Our planet’s atmospheric concentration of carbon dioxide (CO2) has broken yet another record. April’s average reading of 413.52 parts per million (ppm) set a new record high, according to Scripps’ Mauna Loa Observatory in Hawaii. This marks yet another high point on the definitively upward trend of the Keeling Curve, a well-known climate change indicator.
To put this rapidly increasing number into perspective, consider that when the observatory was first established in 1958, the CO2 level was 315 ppm, slightly higher than the pre-industrial level of 280 ppm. Going back even further, ice-core research shows that today’s level of atmospheric CO2 is unprecedented in the last 800,000 years.
CO2 is one of the most prevalent greenhouse gases in the atmosphere due to human activities such as the burning of fossil fuels and deforestation. While it is a vital part of our atmosphere’s mix of gases and helps keep the planet from freezing, too much of it causes problems. Simply put, more greenhouse gases in the atmosphere trap more heat and increase the planet’s average temperature.

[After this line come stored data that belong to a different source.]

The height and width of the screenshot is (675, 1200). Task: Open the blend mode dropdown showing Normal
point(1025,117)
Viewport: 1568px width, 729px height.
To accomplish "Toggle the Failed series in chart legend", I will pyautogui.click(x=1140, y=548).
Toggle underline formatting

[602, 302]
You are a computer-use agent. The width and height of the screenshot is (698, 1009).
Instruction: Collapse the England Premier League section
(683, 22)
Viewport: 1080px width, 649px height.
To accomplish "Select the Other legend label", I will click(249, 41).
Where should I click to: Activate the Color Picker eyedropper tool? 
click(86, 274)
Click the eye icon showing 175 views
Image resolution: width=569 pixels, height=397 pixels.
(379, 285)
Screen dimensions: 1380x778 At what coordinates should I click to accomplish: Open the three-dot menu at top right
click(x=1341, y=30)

Since the pre-industrial era, according to the IPCC, Earth’s mean temperature has increased 1°C (1.8°F). As temperatures rise, long established weather patterns are shifting. Some areas are getting wetter, while others are getting dryer, and coastal communities are feeling the impacts of rising sea levels.
This new CO2 milestone, therefore, is not good news. The IPCC’s Special Report on Global Warming of 1.5°C released this past autumn clearly states that the impacts of climate change will be greater at a lower degree of warming than previously thought. To avoid the worst of these various impacts, the report says greenhouse gas pollution must be reduced by 45% from 2010 levels by 2030, and slashed to net zero by 2050.
This type of reduction will require massive action and enormous political will.